I understand that the environment in which I’m living triggers me more, but unfortunately there’s no other choice right now. Here in Greece, the last 3-4 years we have a huge problem with renting homes, as they all have become Airbnbs. So they only rent them for 6-8 months and then you have to leave.
I was searching for a house for over a year, and seeing I had no other choice I configured a space that my parents own to a house. That’s why it has this specific structure, because it was not supposed to be a home in the first place. It took me one year to make it livable and I have just completed it. I invested all the money I had there, because I didn’t have another choice. So, I really don’t know what to do now…
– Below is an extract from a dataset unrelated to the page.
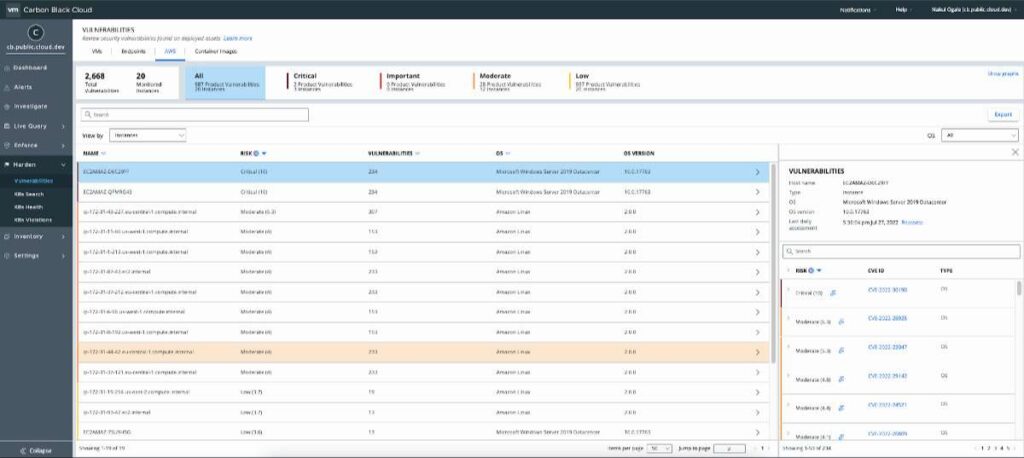This screenshot has height=458, width=1024.
Task: Switch to the Container Images tab
Action: [216, 51]
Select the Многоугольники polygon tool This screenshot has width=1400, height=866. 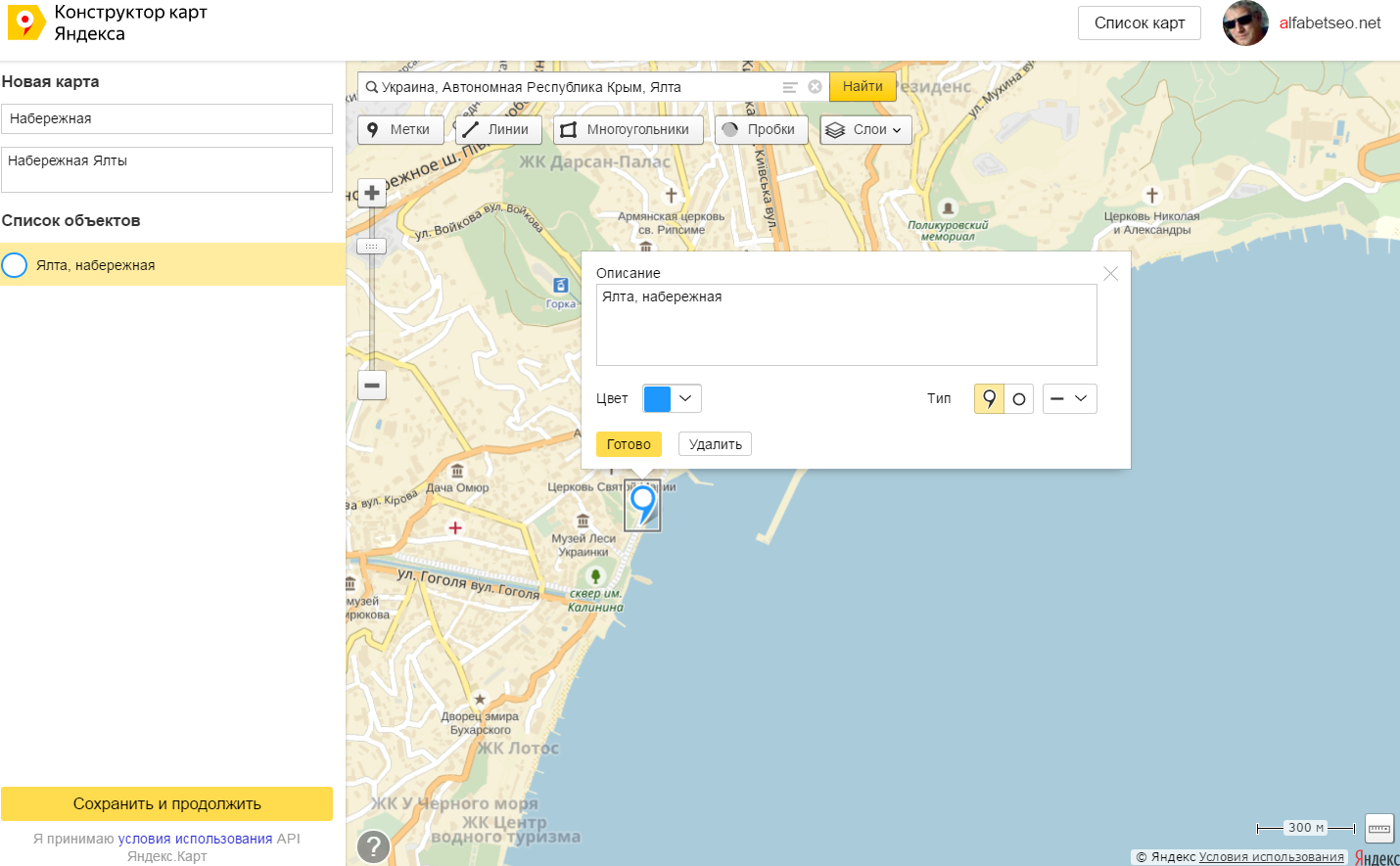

The doctors I’ve been through all those years are so clueless about my situation, that they prescribe me whatever I suggest them to. Even the cardiologist gave me the medication I suggested, and when I asked about the dosage he said to me to do whatever I believe! Same with neurologist.
So, now I’m about to start 3 new medications, all of those suggested by me. I don’t feel comfortable with that.

I kept a note of the medication you are taking.
Thank you for the suggestion.
Really great news that it’s helping you! :slight_smile:
Thank you again, Katharina :slight_smile:

Sounds like my idea of heaven since I’ve had so many years to research. Ironic isn’t it. You get an open charter and I’ve just had to fork out a ridiculously large sum ‘just’ to get a specialist to suggest in writing that I (a) should, if I wish, have the option to try adding in an additional drug and (b) suggesting a couple she approves of. All to back up my suggestions. Really have to laugh about this otherwise we’d cry.

I’d certainly not be comfortable, on your behalf, about you or anybody else starting three new drugs all at once. Quickness way to total confusion I’d say.

Just like you said it, Helen.
We have to laugh, otherwise we would cry all day long, realizing how absolutely ignorant most of the doctors who treat us are.
As I’ve read a lot about your situation and your progress, I’m quite positive you have gained much more knowledge about MAV than most of the doctors you see have.

Thank you for your kind advice about the medication.
Yes, I’m going to start one drug at a time in a really small dose and see how it goes for a period of time and then adjust the dose or add up a new drug.
I’m really sensitive in medications so I have no other choice but do it extremely slow and gradually.